1993

Aladar Szalay

Aladar Szalay studierte an der Universität Halle Biochemie. Nach Absolvierung seines Studiums im Jahr 1971 arbeitete er zwei Jahre lang am biologischen Forschungszentrum der Ungarischen Akademie der Wissenschaften, danach wechselte er als Forschungsassistent an das California Institute of Technology in Pasadena und wurde 1977 als Professor an die Cornell University berufen, wo er das Boyce Thompson Institute for Plant Research leitete.

1987 erfolgte eine Berufung an die University of Alberta im kanadischen Edmonton. Diese Professur hatte er bis 1995 inne. Zwischen 1993 und 1996 war er Gründungsdirektor des Center for Molecular Biology & Gene Therapy an der kalifonischen Loma Linda University und lehrte und forschte als Professor. Derzeit ist er Inhaber einer Forschungsprofessur am Rudolf-Virchow-Zentrum, einem Forschungszentrum für Experimentelle Biomedizin der Universität Würzburg. Beschäftigte sich Szalay vorerst mit dem Studium der Wechselbeziehungen zwischen Mikroorganismen und Pflanzen, konzentriert er sich zur Zeit auf die Erforschung von Tumorerkrankungen. Gemeinsam mit den Mitarbeitern der Medical School der Linda Loma University, Forschern der biomedizinischen Firma Genelux in San Diego und dem Würzburger Mikrobiologen Werner Göbel gelang es Szalay, Tumore im Mausmodell zu finden und sie aufleuchten zu lassen.

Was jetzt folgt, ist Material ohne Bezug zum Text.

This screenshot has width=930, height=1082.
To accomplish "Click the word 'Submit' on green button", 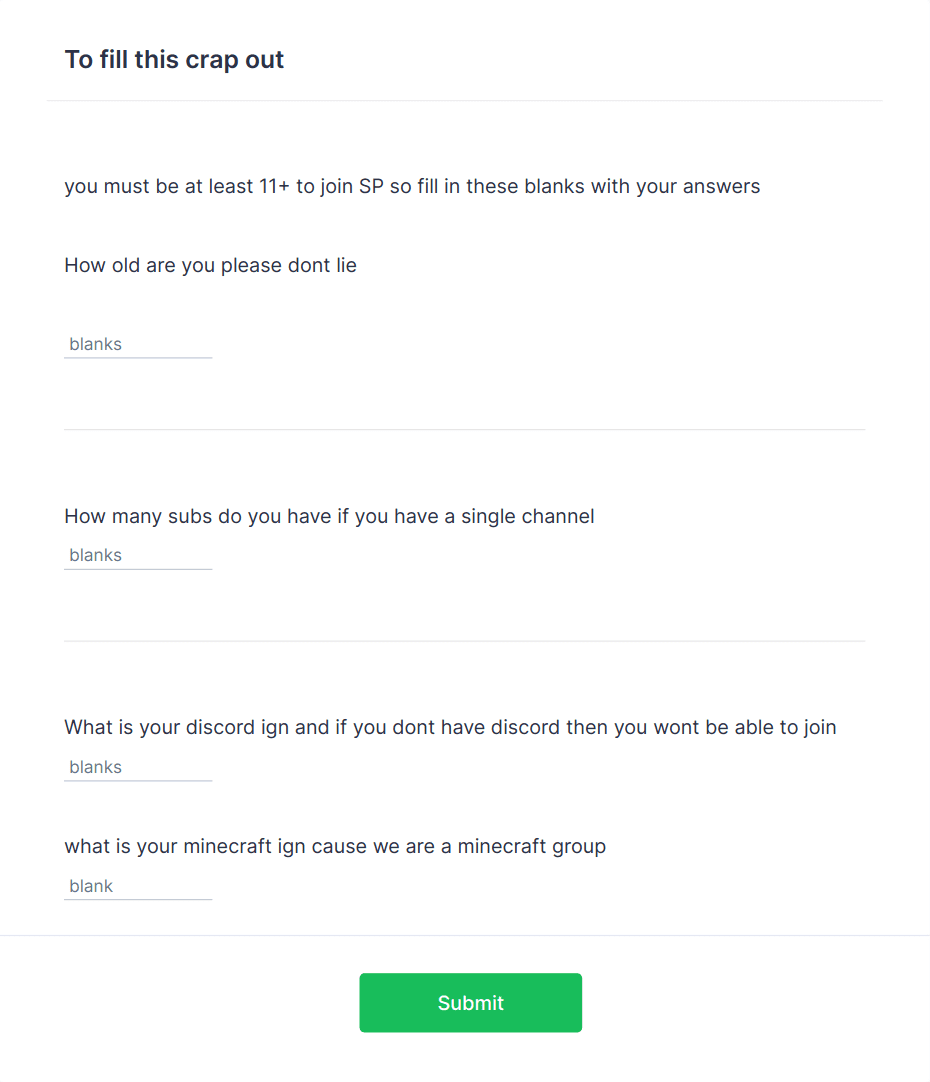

Sollte sich sein Verfahren bewähren, könnte Verdacht auf Krebs in Zukunft einfacher als bisher überprüft werden. Der Patient bekommt eine Spritze, die genetisch veränderte Bakterien enthält, deren spezielle Fähigkeit ist, leuchten zu können. Binnen einiger Tage breiten sie sich im Körper aus und werden vom Immunsystem vernichtet. Nur dort, wo sich Krebszellen befinden, überleben sie und beginnen sich zu vermehren. Mit Hilfe einer speziellen Kamera macht man dann eine Ganzkörperaufnahme, die den Primärtumor und eventuelle Metastasen als blaugrüne Flächen sichtbar werden lässt. Zur Zeit werden erste klinische Tests in den USA und Europa für den therapeutischen Einsatz durchgeführt.

Genetisch veränderte Bakterien und Viren sollen im Tumor Wirkstoffe freisetzen und ihn zerstören. Während sich Medikamente, verabreicht über das Blutsystem, immer weiter verdünnen, wäre bei dieser Methode eine Vervielfachung der Wirkstoffwirkung möglich. Prinzip ist, dass sich die leuchtenden Detektoren im Tumor vermehren, was wiederum ein weiteres Ansteigen des Antikrebs-Wirkstoffes zur Folge hätte.